Dataset entries
□ □ □ □ □ □ □

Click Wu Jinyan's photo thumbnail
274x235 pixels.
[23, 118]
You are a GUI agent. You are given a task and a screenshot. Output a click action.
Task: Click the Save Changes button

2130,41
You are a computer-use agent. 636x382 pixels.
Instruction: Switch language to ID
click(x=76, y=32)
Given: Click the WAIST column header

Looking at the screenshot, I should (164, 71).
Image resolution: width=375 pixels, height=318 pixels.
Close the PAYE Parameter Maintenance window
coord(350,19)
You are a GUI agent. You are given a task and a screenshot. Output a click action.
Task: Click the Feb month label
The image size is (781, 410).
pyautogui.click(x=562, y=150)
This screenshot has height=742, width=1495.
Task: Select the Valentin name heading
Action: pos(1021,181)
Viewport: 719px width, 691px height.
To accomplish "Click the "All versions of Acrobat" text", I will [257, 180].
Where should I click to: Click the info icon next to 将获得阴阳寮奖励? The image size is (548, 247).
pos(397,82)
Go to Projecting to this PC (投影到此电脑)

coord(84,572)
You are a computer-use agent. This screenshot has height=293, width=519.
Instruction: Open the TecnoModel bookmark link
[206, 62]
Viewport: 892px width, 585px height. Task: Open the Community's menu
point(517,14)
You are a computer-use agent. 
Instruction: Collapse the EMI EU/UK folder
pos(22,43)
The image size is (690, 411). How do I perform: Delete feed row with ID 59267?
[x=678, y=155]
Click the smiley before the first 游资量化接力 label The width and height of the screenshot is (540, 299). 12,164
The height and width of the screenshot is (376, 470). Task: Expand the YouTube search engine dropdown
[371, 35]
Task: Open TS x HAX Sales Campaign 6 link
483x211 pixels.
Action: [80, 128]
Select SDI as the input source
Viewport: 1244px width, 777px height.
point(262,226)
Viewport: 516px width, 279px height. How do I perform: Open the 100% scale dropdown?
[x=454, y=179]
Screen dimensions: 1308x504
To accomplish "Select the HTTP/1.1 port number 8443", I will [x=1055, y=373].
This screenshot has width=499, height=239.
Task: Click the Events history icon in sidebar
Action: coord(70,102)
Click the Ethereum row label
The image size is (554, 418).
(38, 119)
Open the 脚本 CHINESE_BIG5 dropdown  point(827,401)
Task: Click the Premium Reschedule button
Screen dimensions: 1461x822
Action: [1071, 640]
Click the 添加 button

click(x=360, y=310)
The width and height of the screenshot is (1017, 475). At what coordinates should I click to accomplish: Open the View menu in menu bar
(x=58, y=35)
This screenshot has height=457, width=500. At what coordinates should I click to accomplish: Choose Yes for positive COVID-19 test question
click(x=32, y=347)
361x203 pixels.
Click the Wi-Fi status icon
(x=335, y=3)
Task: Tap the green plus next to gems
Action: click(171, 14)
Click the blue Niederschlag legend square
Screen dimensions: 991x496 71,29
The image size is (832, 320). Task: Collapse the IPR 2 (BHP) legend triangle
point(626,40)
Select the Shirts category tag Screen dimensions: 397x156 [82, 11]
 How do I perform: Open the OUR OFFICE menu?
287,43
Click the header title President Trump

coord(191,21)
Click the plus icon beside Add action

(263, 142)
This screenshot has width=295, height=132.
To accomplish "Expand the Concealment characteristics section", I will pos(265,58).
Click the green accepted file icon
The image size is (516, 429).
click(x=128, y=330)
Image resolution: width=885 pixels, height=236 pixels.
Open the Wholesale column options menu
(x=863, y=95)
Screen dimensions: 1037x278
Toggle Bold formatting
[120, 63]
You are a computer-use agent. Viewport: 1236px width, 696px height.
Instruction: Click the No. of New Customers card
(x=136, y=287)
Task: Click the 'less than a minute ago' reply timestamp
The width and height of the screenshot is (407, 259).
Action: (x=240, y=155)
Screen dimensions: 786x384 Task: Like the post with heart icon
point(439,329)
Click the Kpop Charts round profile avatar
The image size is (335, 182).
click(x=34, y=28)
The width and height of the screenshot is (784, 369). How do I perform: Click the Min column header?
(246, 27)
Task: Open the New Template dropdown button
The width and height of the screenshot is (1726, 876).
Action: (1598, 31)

□ □ □ □ □ □ □

With the line that contains "The width and height of the screenshot is (784, 369)." as your start, reproduce the data above exactly through its last line, and nothing before that start.

The width and height of the screenshot is (784, 369). How do I perform: Click the Min column header?
(246, 27)
Task: Open the New Template dropdown button
The width and height of the screenshot is (1726, 876).
Action: (1598, 31)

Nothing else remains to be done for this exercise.